- Data section -
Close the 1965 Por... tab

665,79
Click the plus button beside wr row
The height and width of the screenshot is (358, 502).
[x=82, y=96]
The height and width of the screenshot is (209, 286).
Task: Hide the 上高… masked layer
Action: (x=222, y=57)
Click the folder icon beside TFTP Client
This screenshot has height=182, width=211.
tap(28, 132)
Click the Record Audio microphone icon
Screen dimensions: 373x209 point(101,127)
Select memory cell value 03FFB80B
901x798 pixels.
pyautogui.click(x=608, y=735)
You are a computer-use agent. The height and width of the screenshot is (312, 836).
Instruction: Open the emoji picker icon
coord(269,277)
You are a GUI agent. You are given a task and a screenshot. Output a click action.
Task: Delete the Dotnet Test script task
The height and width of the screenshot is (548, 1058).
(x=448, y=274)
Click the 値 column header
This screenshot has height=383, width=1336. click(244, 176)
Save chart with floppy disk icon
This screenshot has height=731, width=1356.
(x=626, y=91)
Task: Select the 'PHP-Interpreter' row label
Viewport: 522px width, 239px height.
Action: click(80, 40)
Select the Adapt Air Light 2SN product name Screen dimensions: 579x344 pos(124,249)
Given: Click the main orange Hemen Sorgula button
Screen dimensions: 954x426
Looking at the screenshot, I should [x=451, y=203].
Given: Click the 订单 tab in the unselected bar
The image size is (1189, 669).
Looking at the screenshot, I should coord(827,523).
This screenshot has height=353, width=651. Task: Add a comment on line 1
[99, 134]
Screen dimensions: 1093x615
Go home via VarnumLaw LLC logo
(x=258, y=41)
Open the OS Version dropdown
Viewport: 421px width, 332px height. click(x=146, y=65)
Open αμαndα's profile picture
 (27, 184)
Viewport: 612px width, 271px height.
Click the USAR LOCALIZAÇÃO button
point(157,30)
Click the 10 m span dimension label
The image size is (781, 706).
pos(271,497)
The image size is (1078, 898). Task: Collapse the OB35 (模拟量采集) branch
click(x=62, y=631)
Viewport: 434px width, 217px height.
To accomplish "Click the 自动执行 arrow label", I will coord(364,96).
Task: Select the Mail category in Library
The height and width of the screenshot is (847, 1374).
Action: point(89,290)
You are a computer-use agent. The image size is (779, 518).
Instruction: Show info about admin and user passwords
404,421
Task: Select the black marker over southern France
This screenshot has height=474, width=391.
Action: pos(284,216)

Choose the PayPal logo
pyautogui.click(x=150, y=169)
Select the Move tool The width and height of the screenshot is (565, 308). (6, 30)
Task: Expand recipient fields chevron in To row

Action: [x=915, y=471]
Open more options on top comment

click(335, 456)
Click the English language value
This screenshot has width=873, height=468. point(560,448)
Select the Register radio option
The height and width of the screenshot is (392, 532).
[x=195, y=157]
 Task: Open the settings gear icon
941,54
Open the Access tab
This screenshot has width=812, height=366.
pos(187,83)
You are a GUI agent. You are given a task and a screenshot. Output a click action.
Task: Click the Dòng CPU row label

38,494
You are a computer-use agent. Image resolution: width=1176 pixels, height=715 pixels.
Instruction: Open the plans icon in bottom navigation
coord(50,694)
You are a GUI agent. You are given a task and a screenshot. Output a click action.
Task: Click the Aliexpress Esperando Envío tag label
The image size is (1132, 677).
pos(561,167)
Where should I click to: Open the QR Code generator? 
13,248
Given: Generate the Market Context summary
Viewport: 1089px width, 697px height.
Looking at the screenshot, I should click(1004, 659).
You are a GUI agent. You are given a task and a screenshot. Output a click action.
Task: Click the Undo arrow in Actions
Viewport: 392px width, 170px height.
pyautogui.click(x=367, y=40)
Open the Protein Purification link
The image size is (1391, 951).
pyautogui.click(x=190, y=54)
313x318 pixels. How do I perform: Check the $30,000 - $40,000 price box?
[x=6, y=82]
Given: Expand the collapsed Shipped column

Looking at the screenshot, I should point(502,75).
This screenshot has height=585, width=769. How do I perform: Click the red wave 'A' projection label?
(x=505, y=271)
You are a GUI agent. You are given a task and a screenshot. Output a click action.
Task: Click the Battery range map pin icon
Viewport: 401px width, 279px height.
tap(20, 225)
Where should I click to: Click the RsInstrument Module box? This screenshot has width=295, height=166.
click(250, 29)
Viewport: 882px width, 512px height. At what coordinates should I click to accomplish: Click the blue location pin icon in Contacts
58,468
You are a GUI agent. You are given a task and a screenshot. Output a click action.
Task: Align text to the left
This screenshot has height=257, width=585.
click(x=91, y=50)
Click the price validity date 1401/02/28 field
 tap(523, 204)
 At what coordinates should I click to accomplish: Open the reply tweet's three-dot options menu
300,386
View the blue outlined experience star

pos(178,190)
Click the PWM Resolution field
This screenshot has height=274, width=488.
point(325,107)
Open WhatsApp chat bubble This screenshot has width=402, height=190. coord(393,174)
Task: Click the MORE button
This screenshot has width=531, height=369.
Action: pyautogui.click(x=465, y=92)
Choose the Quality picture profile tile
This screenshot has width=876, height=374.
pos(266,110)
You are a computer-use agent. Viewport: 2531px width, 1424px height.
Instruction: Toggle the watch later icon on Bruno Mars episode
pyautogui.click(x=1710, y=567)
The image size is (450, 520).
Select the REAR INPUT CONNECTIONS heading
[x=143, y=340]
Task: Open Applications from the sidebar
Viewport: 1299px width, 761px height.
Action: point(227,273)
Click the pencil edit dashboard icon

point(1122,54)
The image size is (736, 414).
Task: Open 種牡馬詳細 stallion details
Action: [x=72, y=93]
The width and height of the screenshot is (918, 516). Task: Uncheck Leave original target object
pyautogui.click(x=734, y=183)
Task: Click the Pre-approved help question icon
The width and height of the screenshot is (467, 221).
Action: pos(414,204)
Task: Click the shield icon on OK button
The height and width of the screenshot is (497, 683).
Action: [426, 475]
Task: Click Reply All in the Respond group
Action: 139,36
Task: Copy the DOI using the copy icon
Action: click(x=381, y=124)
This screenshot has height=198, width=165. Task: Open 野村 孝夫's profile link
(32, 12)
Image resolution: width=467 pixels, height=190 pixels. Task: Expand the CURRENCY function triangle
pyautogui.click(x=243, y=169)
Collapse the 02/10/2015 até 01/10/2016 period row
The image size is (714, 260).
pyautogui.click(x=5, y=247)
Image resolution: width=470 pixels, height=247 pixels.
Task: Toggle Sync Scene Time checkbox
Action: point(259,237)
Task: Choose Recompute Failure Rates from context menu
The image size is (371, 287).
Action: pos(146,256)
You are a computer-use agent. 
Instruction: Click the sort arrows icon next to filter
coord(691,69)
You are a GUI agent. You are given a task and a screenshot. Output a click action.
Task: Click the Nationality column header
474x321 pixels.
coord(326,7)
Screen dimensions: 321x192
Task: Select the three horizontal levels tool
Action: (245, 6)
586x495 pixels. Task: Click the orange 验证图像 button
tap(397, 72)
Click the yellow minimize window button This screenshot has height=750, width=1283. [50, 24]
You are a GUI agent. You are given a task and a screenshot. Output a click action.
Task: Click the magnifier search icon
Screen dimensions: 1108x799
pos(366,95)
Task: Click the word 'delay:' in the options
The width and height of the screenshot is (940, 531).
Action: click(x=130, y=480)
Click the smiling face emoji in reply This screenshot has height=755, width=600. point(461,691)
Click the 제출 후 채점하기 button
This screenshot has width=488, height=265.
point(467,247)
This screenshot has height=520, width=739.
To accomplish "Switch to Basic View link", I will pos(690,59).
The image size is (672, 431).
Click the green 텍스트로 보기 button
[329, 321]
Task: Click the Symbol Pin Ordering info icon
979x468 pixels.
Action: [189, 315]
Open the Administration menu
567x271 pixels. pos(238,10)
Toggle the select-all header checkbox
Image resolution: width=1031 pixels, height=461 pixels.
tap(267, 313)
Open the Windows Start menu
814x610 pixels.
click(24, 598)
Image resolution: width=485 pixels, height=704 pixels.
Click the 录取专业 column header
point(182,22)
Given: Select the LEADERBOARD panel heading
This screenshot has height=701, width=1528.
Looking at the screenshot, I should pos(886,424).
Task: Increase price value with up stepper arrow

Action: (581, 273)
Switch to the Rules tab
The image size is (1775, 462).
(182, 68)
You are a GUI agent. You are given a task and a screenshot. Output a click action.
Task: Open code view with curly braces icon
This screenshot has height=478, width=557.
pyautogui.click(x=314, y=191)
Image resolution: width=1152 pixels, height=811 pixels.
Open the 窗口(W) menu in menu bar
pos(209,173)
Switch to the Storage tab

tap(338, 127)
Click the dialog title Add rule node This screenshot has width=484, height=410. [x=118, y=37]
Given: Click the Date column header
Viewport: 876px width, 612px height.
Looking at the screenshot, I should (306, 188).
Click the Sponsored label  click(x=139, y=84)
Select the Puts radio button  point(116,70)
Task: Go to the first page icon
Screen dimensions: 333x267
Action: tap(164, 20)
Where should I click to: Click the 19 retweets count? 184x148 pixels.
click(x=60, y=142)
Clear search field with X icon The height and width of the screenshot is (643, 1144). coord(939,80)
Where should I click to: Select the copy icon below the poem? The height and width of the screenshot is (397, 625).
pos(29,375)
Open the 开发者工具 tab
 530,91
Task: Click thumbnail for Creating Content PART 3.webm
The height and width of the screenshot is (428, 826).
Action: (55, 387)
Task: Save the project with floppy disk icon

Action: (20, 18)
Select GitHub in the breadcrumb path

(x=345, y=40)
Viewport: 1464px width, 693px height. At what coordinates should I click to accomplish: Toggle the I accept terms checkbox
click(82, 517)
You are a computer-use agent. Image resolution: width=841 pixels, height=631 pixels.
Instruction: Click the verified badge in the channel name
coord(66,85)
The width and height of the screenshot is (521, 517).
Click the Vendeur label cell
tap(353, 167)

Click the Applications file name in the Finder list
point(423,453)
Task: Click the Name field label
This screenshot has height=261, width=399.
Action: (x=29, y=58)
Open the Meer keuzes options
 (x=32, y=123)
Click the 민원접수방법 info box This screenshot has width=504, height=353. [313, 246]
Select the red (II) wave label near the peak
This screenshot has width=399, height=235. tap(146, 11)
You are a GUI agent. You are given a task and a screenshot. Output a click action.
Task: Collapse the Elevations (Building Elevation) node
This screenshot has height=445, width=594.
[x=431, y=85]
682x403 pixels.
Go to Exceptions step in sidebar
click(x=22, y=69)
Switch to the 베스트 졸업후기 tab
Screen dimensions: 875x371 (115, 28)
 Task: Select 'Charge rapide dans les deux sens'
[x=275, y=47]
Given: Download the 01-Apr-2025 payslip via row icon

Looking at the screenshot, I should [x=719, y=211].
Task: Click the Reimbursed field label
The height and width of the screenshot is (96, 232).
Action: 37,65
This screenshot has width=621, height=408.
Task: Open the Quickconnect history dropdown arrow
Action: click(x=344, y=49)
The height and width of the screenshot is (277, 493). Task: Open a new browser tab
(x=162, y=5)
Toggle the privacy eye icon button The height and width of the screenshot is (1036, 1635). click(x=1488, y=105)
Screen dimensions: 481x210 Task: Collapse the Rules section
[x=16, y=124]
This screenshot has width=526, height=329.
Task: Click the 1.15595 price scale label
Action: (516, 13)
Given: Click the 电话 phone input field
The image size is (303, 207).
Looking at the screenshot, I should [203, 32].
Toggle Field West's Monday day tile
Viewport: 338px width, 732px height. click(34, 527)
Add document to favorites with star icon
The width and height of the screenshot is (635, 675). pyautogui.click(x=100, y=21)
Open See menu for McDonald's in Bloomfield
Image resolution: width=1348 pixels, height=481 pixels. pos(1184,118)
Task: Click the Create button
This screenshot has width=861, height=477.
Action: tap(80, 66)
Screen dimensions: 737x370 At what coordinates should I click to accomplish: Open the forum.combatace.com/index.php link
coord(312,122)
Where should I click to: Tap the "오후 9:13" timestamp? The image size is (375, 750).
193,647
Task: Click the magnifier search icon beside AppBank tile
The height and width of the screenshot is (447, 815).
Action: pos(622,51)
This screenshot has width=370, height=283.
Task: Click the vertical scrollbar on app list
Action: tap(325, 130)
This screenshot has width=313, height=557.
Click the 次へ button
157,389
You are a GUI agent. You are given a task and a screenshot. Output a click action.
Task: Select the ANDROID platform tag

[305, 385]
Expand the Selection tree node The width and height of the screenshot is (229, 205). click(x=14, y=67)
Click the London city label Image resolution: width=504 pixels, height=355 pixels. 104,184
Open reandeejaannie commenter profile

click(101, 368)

- What is required -
Your task is to reproduce the entries exactly, starting at the first line and ending with the line containing "Select memory cell value 03FFB80B".

- Expected answer -
Close the 1965 Por... tab

665,79
Click the plus button beside wr row
The height and width of the screenshot is (358, 502).
[x=82, y=96]
The height and width of the screenshot is (209, 286).
Task: Hide the 上高… masked layer
Action: (x=222, y=57)
Click the folder icon beside TFTP Client
This screenshot has height=182, width=211.
tap(28, 132)
Click the Record Audio microphone icon
Screen dimensions: 373x209 point(101,127)
Select memory cell value 03FFB80B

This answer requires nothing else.